--- AVAILABLE DATA Enclosed Below ---

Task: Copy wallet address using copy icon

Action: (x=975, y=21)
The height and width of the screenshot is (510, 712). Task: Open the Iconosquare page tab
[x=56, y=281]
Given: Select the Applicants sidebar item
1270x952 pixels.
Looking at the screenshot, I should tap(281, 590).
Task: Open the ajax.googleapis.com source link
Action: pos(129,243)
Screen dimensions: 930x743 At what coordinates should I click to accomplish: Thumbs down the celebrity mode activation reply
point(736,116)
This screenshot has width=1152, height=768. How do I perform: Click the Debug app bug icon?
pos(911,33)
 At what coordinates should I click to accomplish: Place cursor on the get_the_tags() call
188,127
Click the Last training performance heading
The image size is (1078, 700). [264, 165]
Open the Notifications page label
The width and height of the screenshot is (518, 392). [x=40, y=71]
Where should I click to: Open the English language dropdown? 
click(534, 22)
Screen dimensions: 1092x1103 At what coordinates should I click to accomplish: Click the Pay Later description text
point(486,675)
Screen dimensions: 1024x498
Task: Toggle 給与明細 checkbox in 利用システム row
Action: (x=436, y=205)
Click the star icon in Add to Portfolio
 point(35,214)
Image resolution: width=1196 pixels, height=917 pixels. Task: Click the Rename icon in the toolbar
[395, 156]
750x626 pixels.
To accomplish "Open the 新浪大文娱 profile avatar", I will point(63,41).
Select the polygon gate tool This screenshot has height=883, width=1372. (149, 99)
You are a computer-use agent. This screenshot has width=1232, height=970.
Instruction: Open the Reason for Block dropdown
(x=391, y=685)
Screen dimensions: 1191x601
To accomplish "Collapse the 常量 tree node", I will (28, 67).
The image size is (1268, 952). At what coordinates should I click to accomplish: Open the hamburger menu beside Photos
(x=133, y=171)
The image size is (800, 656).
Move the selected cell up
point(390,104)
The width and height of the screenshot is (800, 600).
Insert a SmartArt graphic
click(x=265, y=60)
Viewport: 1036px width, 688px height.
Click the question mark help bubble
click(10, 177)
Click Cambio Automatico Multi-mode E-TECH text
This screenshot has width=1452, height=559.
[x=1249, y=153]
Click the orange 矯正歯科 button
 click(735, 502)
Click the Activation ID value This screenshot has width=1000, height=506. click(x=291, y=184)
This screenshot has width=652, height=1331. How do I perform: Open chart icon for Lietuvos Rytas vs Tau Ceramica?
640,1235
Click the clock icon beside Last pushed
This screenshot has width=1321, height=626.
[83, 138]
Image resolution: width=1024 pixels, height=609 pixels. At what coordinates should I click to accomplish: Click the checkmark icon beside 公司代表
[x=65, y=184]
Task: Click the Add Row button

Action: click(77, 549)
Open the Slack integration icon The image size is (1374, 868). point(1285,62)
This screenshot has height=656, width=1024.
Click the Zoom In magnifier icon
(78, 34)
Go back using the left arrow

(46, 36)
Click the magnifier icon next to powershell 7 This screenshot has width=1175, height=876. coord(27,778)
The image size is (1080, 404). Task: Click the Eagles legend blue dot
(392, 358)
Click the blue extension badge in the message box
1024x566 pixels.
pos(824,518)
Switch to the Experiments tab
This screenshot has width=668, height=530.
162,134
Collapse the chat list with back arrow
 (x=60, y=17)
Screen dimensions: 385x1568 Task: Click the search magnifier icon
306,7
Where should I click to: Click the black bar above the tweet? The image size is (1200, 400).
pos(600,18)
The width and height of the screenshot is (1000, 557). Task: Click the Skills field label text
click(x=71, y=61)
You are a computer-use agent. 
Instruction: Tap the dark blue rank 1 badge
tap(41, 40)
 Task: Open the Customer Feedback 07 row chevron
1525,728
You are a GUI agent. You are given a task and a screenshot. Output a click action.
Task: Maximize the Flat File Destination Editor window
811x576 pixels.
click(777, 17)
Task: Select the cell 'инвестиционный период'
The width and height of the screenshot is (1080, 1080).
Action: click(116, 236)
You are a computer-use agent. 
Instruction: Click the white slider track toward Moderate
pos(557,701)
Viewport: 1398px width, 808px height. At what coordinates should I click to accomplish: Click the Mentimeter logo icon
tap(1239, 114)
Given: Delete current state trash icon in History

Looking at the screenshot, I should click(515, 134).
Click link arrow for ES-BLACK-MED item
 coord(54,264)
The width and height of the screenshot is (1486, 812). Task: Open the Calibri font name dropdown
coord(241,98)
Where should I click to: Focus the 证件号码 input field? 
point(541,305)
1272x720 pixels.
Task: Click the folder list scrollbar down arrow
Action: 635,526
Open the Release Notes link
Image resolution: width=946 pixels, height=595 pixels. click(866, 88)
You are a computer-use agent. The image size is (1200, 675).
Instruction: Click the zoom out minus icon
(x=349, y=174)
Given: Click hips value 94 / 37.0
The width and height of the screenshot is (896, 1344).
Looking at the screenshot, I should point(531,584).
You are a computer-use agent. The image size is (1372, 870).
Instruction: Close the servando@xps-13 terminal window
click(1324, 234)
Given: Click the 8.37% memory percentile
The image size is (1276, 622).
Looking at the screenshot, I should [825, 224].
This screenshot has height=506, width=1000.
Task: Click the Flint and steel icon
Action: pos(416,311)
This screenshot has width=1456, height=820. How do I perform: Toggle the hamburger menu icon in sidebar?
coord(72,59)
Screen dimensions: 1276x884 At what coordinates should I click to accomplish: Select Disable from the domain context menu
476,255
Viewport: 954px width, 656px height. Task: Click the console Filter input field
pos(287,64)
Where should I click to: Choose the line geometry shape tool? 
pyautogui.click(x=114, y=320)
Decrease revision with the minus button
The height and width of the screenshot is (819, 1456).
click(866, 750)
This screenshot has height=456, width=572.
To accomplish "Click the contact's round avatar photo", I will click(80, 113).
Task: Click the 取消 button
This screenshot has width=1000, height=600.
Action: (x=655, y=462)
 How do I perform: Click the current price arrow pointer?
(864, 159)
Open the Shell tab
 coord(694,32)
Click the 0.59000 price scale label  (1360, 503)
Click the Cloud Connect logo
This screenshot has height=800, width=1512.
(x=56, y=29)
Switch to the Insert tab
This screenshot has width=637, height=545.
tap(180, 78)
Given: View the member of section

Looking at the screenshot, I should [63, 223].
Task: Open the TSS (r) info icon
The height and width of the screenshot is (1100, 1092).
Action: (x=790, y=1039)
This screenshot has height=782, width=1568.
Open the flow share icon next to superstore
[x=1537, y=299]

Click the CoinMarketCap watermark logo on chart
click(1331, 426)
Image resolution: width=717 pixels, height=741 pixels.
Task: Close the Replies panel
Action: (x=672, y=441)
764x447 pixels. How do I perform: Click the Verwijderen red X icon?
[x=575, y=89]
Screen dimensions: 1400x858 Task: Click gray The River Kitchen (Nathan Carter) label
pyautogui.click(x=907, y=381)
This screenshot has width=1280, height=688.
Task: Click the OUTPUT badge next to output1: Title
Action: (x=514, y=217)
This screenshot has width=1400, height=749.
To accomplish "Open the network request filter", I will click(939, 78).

--- End of Enclosed AVAILABLE DATA ---

YOUR TASK | All of the entries above are to be written out again exactly.

ANSWER FOR THIS EXERCISE |
Task: Copy wallet address using copy icon

Action: (x=975, y=21)
The height and width of the screenshot is (510, 712). Task: Open the Iconosquare page tab
[x=56, y=281]
Given: Select the Applicants sidebar item
1270x952 pixels.
Looking at the screenshot, I should tap(281, 590).
Task: Open the ajax.googleapis.com source link
Action: pos(129,243)
Screen dimensions: 930x743 At what coordinates should I click to accomplish: Thumbs down the celebrity mode activation reply
point(736,116)
This screenshot has width=1152, height=768. How do I perform: Click the Debug app bug icon?
pos(911,33)
 At what coordinates should I click to accomplish: Place cursor on the get_the_tags() call
188,127
Click the Last training performance heading
The image size is (1078, 700). [264, 165]
Open the Notifications page label
The width and height of the screenshot is (518, 392). [x=40, y=71]
Where should I click to: Open the English language dropdown? 
click(534, 22)
Screen dimensions: 1092x1103 At what coordinates should I click to accomplish: Click the Pay Later description text
point(486,675)
Screen dimensions: 1024x498
Task: Toggle 給与明細 checkbox in 利用システム row
Action: (x=436, y=205)
Click the star icon in Add to Portfolio
 point(35,214)
Image resolution: width=1196 pixels, height=917 pixels. Task: Click the Rename icon in the toolbar
[395, 156]
750x626 pixels.
To accomplish "Open the 新浪大文娱 profile avatar", I will point(63,41).
Select the polygon gate tool This screenshot has height=883, width=1372. (149, 99)
You are a computer-use agent. This screenshot has width=1232, height=970.
Instruction: Open the Reason for Block dropdown
(x=391, y=685)
Screen dimensions: 1191x601
To accomplish "Collapse the 常量 tree node", I will (28, 67).
The image size is (1268, 952). At what coordinates should I click to accomplish: Open the hamburger menu beside Photos
(x=133, y=171)
The image size is (800, 656).
Move the selected cell up
point(390,104)
The width and height of the screenshot is (800, 600).
Insert a SmartArt graphic
click(x=265, y=60)
Viewport: 1036px width, 688px height.
Click the question mark help bubble
click(10, 177)
Click Cambio Automatico Multi-mode E-TECH text
This screenshot has width=1452, height=559.
[x=1249, y=153]
Click the orange 矯正歯科 button
 click(735, 502)
Click the Activation ID value This screenshot has width=1000, height=506. click(x=291, y=184)
This screenshot has width=652, height=1331. How do I perform: Open chart icon for Lietuvos Rytas vs Tau Ceramica?
640,1235
Click the clock icon beside Last pushed
This screenshot has width=1321, height=626.
[83, 138]
Image resolution: width=1024 pixels, height=609 pixels. At what coordinates should I click to accomplish: Click the checkmark icon beside 公司代表
[x=65, y=184]
Task: Click the Add Row button

Action: click(77, 549)
Open the Slack integration icon The image size is (1374, 868). point(1285,62)
This screenshot has height=656, width=1024.
Click the Zoom In magnifier icon
(78, 34)
Go back using the left arrow

(46, 36)
Click the magnifier icon next to powershell 7 This screenshot has width=1175, height=876. coord(27,778)
The image size is (1080, 404). Task: Click the Eagles legend blue dot
(392, 358)
Click the blue extension badge in the message box
1024x566 pixels.
pos(824,518)
Switch to the Experiments tab
This screenshot has width=668, height=530.
162,134
Collapse the chat list with back arrow
 (x=60, y=17)
Screen dimensions: 385x1568 Task: Click the search magnifier icon
306,7
Where should I click to: Click the black bar above the tweet? The image size is (1200, 400).
pos(600,18)
The width and height of the screenshot is (1000, 557). Task: Click the Skills field label text
click(x=71, y=61)
You are a computer-use agent. 
Instruction: Tap the dark blue rank 1 badge
tap(41, 40)
 Task: Open the Customer Feedback 07 row chevron
1525,728
You are a GUI agent. You are given a task and a screenshot. Output a click action.
Task: Maximize the Flat File Destination Editor window
811x576 pixels.
click(777, 17)
Task: Select the cell 'инвестиционный период'
The width and height of the screenshot is (1080, 1080).
Action: click(116, 236)
You are a computer-use agent. 
Instruction: Click the white slider track toward Moderate
pos(557,701)
Viewport: 1398px width, 808px height. At what coordinates should I click to accomplish: Click the Mentimeter logo icon
tap(1239, 114)
Given: Delete current state trash icon in History

Looking at the screenshot, I should click(515, 134).
Click link arrow for ES-BLACK-MED item
 coord(54,264)
The width and height of the screenshot is (1486, 812). Task: Open the Calibri font name dropdown
coord(241,98)
Where should I click to: Focus the 证件号码 input field? 
point(541,305)
1272x720 pixels.
Task: Click the folder list scrollbar down arrow
Action: 635,526
Open the Release Notes link
Image resolution: width=946 pixels, height=595 pixels. click(866, 88)
You are a computer-use agent. The image size is (1200, 675).
Instruction: Click the zoom out minus icon
(x=349, y=174)
Given: Click hips value 94 / 37.0
The width and height of the screenshot is (896, 1344).
Looking at the screenshot, I should point(531,584).
You are a computer-use agent. The image size is (1372, 870).
Instruction: Close the servando@xps-13 terminal window
click(1324, 234)
Given: Click the 8.37% memory percentile
The image size is (1276, 622).
Looking at the screenshot, I should [825, 224].
This screenshot has height=506, width=1000.
Task: Click the Flint and steel icon
Action: pos(416,311)
This screenshot has width=1456, height=820. How do I perform: Toggle the hamburger menu icon in sidebar?
coord(72,59)
Screen dimensions: 1276x884 At what coordinates should I click to accomplish: Select Disable from the domain context menu
476,255
Viewport: 954px width, 656px height. Task: Click the console Filter input field
pos(287,64)
Where should I click to: Choose the line geometry shape tool? 
pyautogui.click(x=114, y=320)
Decrease revision with the minus button
The height and width of the screenshot is (819, 1456).
click(866, 750)
This screenshot has height=456, width=572.
To accomplish "Click the contact's round avatar photo", I will click(80, 113).
Task: Click the 取消 button
This screenshot has width=1000, height=600.
Action: (x=655, y=462)
 How do I perform: Click the current price arrow pointer?
(864, 159)
Open the Shell tab
 coord(694,32)
Click the 0.59000 price scale label  (1360, 503)
Click the Cloud Connect logo
This screenshot has height=800, width=1512.
(x=56, y=29)
Switch to the Insert tab
This screenshot has width=637, height=545.
tap(180, 78)
Given: View the member of section

Looking at the screenshot, I should [63, 223].
Task: Open the TSS (r) info icon
The height and width of the screenshot is (1100, 1092).
Action: (x=790, y=1039)
This screenshot has height=782, width=1568.
Open the flow share icon next to superstore
[x=1537, y=299]

Click the CoinMarketCap watermark logo on chart
click(1331, 426)
Image resolution: width=717 pixels, height=741 pixels.
Task: Close the Replies panel
Action: (x=672, y=441)
764x447 pixels. How do I perform: Click the Verwijderen red X icon?
[x=575, y=89]
Screen dimensions: 1400x858 Task: Click gray The River Kitchen (Nathan Carter) label
pyautogui.click(x=907, y=381)
This screenshot has width=1280, height=688.
Task: Click the OUTPUT badge next to output1: Title
Action: (x=514, y=217)
This screenshot has width=1400, height=749.
To accomplish "Open the network request filter", I will click(939, 78).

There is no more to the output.